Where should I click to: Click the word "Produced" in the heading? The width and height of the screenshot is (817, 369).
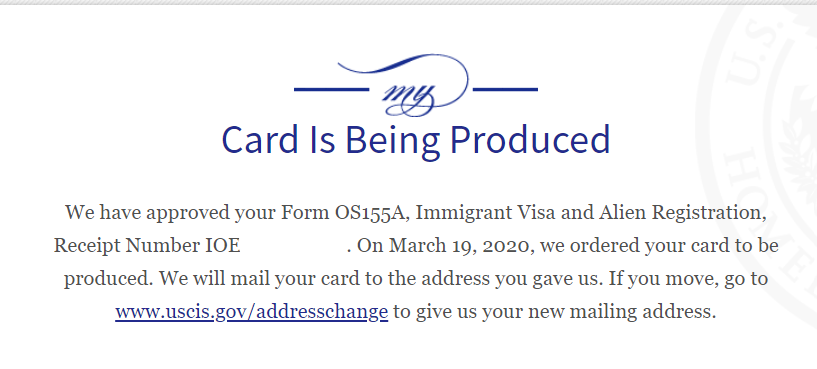point(530,140)
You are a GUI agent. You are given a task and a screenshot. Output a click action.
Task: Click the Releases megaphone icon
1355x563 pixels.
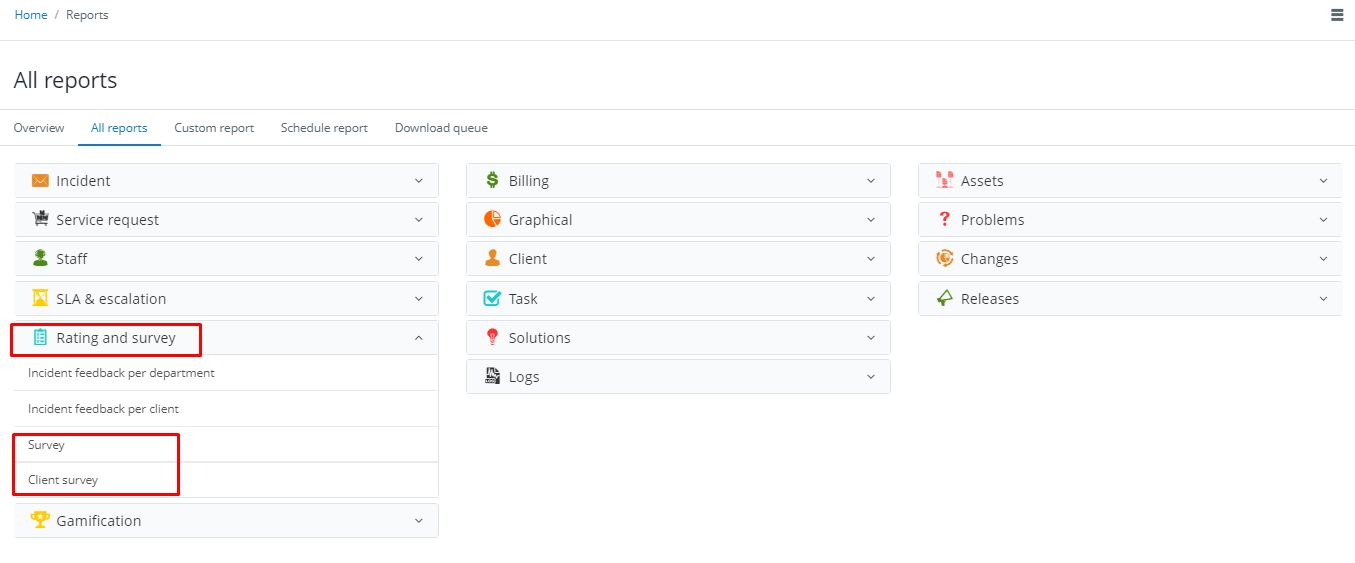tap(944, 298)
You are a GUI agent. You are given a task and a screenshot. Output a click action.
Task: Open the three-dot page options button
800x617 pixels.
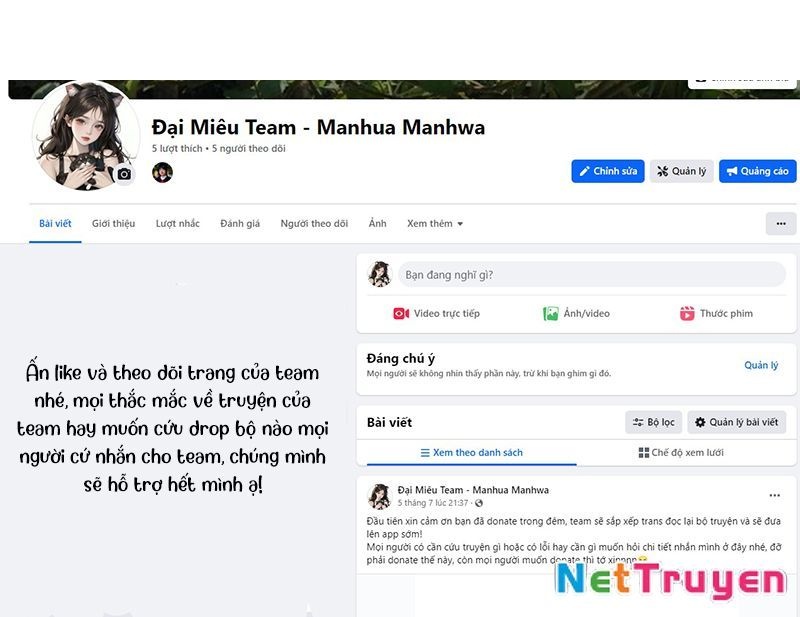tap(781, 224)
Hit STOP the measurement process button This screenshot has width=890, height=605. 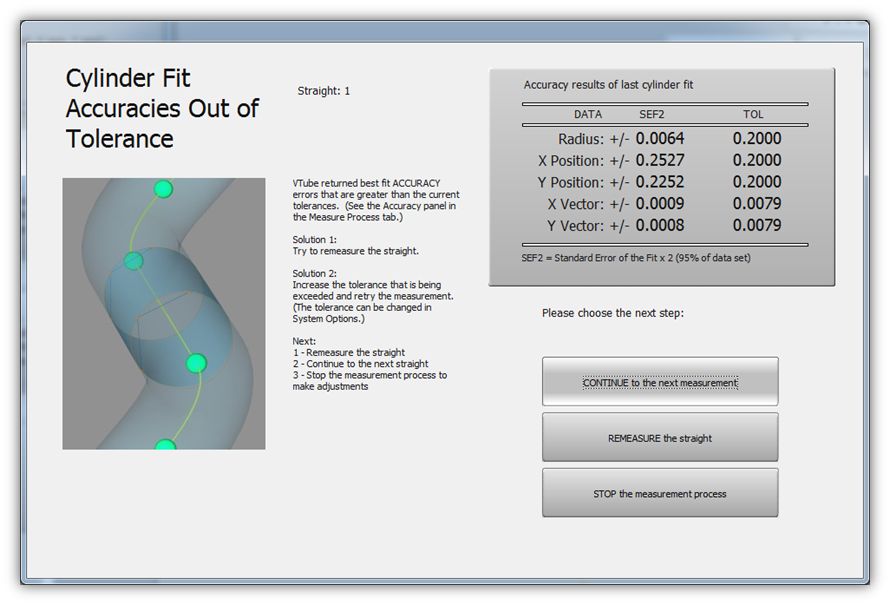(x=659, y=494)
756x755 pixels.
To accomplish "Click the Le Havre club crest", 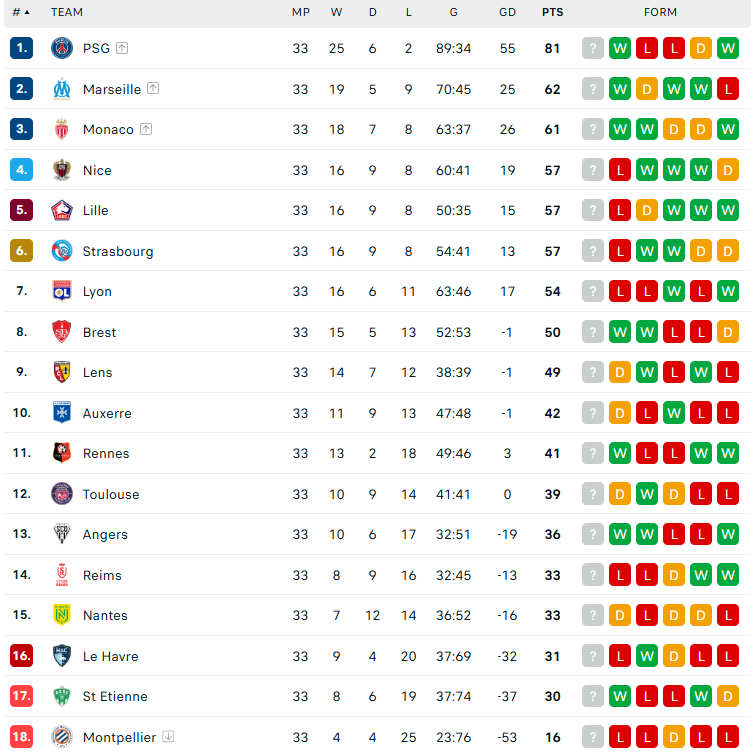I will click(x=62, y=656).
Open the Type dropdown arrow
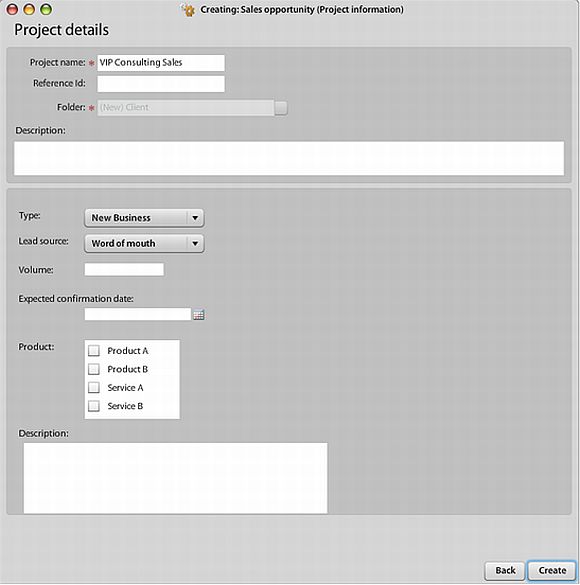This screenshot has width=580, height=585. click(x=195, y=218)
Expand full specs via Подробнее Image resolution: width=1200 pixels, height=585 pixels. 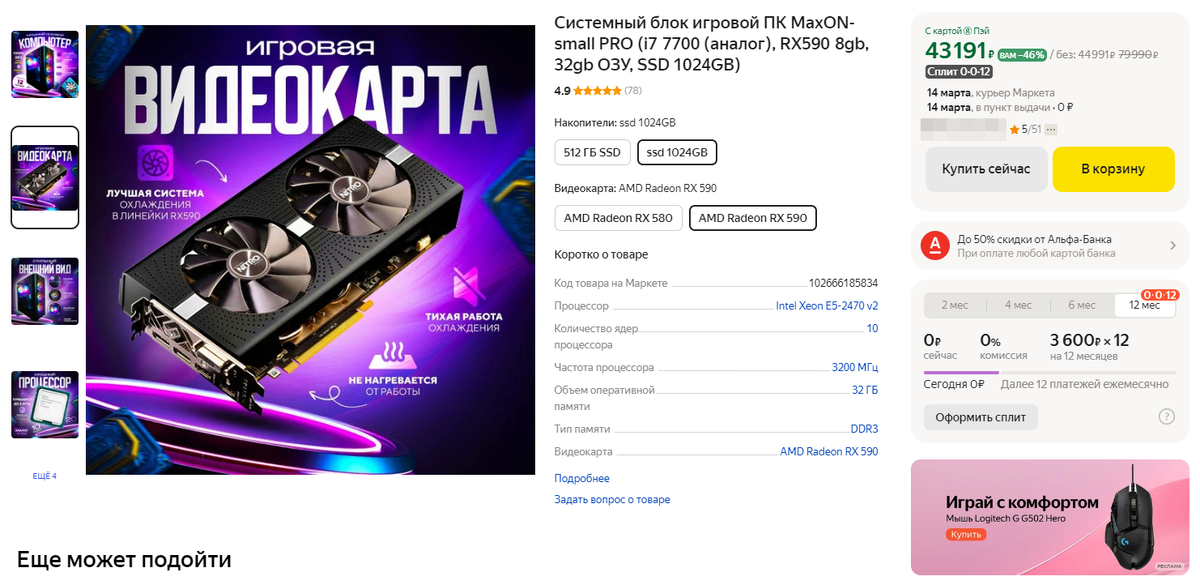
--
Task ::
Beginning with the first line of the records and ending with the line that contains "Task: Click the Releases megaphone icon", reproduce every line exactly, omitting pictures and adding nothing.

Exercise answer ::
Where should I click to: Click the word "Produced" in the heading? The width and height of the screenshot is (817, 369).
point(530,140)
You are a GUI agent. You are given a task and a screenshot. Output a click action.
Task: Click the Releases megaphone icon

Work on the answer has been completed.